§ O QUE SE PEDE:
Substitua "Dashboard" por "Overview" nas linhas entre a que contém "This screenshot has height=248, width=294." e a que contém "coord(703,305)", inclusive, e reproduza somente essas linhas, sem alterar mais nada.

§ REGISTROS DE DADOS:
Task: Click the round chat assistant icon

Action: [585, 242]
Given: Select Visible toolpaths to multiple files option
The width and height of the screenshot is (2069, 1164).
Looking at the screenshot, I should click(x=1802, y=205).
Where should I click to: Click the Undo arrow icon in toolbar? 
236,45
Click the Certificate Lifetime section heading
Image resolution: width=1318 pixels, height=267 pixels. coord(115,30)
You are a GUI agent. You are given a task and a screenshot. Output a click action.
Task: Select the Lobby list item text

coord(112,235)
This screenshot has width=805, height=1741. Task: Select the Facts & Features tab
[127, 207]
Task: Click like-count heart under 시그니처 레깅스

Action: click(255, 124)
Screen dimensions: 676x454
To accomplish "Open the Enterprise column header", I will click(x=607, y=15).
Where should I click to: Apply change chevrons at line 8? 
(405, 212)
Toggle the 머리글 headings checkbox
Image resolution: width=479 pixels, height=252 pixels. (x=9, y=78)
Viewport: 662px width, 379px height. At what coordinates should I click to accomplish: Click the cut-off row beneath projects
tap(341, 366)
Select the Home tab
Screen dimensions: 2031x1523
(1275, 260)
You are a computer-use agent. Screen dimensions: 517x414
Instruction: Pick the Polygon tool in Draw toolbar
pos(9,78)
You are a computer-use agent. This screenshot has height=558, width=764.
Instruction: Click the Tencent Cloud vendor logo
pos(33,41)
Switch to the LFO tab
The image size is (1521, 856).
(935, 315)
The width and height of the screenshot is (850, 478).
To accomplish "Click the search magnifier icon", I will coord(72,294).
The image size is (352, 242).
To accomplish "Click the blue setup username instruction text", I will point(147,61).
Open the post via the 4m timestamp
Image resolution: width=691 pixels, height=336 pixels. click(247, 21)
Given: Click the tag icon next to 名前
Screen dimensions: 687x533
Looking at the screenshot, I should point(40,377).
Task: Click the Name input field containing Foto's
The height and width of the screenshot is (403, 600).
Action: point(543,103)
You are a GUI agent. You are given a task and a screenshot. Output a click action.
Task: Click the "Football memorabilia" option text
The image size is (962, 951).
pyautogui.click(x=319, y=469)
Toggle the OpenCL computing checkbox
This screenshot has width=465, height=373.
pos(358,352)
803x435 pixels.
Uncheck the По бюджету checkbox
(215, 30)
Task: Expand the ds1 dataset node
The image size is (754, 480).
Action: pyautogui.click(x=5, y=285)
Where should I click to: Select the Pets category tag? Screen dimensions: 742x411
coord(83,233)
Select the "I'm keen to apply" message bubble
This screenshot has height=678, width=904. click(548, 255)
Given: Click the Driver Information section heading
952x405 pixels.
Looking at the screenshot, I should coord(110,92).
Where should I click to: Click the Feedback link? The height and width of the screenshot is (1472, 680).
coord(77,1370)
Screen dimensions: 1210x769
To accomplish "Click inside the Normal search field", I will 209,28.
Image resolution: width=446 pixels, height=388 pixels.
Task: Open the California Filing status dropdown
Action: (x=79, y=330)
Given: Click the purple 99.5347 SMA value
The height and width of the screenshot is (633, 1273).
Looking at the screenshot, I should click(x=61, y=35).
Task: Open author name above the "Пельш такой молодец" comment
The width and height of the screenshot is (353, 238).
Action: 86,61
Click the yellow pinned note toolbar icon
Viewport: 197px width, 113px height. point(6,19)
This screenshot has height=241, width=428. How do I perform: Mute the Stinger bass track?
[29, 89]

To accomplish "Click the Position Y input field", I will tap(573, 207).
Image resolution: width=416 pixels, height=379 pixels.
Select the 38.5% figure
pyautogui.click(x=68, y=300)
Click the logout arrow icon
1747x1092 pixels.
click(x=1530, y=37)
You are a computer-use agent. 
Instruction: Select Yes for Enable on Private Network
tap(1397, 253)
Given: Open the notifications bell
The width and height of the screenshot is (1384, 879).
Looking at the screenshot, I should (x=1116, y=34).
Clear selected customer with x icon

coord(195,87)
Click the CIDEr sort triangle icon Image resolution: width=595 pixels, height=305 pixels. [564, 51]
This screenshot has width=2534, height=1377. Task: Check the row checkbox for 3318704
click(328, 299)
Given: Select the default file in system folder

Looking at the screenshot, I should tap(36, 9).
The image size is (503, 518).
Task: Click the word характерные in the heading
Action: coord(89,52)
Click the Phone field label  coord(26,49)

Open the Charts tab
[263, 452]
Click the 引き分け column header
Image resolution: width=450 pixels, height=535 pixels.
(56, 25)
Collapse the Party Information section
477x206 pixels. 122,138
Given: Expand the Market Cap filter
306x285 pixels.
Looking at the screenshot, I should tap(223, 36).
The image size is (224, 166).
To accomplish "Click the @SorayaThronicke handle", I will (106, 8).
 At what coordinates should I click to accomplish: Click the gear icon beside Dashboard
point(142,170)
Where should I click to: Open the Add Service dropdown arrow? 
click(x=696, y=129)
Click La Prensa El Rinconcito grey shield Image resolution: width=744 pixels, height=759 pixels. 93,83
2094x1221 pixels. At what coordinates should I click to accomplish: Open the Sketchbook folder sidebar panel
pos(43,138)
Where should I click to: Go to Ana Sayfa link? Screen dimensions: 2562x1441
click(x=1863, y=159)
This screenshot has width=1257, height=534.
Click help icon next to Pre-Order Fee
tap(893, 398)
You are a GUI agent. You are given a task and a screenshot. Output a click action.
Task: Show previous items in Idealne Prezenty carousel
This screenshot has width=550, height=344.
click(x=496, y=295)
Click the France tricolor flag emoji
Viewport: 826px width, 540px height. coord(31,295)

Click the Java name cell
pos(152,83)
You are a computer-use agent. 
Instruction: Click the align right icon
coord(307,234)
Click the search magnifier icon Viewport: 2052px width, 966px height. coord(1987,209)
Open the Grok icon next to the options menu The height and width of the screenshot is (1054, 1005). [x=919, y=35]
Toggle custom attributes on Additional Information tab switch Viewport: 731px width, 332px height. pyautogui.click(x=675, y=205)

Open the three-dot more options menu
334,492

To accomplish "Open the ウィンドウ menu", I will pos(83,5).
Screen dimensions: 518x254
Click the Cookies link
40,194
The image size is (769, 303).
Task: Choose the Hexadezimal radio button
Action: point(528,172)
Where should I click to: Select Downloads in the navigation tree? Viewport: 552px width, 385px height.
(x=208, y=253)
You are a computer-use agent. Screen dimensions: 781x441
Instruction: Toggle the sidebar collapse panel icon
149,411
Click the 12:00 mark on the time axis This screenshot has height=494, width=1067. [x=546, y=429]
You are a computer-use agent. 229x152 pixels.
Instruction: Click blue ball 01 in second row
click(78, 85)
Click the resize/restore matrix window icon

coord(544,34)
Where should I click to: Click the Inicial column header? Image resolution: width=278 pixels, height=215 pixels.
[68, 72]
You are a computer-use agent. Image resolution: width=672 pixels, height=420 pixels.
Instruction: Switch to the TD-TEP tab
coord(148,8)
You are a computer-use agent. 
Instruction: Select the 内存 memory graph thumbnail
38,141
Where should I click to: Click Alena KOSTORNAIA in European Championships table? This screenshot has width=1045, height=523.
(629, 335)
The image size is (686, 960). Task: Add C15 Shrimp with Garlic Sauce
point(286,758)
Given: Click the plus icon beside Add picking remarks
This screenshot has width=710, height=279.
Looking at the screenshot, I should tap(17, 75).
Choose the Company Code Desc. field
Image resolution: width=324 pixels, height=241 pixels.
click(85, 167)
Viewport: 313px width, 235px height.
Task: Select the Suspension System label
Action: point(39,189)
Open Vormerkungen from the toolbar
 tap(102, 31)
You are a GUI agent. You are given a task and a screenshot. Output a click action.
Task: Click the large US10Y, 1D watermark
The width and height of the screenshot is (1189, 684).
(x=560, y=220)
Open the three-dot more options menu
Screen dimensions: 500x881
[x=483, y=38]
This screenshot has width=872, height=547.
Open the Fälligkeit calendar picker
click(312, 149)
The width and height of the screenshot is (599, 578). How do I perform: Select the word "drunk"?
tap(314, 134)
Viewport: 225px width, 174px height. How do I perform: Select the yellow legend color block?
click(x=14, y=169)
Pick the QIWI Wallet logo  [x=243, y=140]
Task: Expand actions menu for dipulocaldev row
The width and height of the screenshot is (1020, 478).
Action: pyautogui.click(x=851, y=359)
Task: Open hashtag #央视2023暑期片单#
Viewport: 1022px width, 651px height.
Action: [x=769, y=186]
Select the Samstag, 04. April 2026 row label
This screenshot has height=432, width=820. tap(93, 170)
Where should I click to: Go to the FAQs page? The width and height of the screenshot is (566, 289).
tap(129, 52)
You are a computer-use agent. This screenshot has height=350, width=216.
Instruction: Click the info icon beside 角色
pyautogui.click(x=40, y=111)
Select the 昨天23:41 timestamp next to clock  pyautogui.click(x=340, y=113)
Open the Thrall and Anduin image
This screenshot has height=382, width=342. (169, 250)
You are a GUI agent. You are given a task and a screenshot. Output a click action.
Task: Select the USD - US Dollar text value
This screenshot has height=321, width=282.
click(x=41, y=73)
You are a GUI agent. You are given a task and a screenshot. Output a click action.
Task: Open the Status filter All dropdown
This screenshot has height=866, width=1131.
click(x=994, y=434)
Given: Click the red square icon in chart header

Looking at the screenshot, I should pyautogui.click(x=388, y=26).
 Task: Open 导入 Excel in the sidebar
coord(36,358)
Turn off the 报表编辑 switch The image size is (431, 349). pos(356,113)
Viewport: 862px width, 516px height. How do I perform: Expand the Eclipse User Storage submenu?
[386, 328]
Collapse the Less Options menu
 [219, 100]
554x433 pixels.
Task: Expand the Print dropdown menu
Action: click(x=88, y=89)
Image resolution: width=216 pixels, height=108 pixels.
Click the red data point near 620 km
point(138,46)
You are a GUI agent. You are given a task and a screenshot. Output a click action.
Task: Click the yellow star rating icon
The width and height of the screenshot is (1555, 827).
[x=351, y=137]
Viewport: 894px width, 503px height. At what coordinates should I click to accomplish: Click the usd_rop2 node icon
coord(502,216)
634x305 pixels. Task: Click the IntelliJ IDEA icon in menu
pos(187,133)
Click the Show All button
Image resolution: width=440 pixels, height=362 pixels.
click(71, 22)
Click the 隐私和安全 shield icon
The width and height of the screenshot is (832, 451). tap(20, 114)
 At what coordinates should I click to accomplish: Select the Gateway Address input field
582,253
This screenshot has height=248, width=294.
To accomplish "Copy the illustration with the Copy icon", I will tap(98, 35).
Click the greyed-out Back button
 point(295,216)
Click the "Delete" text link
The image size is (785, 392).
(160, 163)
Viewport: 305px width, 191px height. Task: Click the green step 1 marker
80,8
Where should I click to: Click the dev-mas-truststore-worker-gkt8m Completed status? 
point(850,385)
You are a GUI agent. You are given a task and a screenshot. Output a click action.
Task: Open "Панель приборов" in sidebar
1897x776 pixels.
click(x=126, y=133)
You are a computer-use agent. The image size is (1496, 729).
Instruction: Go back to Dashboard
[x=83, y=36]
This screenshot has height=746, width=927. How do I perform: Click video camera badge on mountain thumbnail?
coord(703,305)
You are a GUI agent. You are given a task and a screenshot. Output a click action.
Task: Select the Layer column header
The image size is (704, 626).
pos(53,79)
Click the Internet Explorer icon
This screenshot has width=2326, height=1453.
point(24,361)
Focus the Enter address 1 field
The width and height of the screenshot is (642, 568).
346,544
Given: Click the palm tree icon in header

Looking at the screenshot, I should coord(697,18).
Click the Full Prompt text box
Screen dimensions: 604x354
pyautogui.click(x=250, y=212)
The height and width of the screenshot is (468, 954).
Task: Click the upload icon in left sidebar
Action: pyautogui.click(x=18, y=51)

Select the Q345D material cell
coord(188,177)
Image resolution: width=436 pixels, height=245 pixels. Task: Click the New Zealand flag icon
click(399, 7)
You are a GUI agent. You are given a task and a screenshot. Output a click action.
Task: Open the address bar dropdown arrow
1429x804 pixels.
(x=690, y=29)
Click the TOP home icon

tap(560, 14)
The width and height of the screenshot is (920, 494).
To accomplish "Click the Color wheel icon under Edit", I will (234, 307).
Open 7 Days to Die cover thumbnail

§ RESPOSTA:
This screenshot has height=248, width=294.
To accomplish "Copy the illustration with the Copy icon", I will tap(98, 35).
Click the greyed-out Back button
 point(295,216)
Click the "Delete" text link
The image size is (785, 392).
(160, 163)
Viewport: 305px width, 191px height. Task: Click the green step 1 marker
80,8
Where should I click to: Click the dev-mas-truststore-worker-gkt8m Completed status? 
point(850,385)
You are a GUI agent. You are given a task and a screenshot. Output a click action.
Task: Open "Панель приборов" in sidebar
1897x776 pixels.
click(x=126, y=133)
You are a computer-use agent. The image size is (1496, 729).
Instruction: Go back to Overview
[x=83, y=36]
This screenshot has height=746, width=927. How do I perform: Click video camera badge on mountain thumbnail?
coord(703,305)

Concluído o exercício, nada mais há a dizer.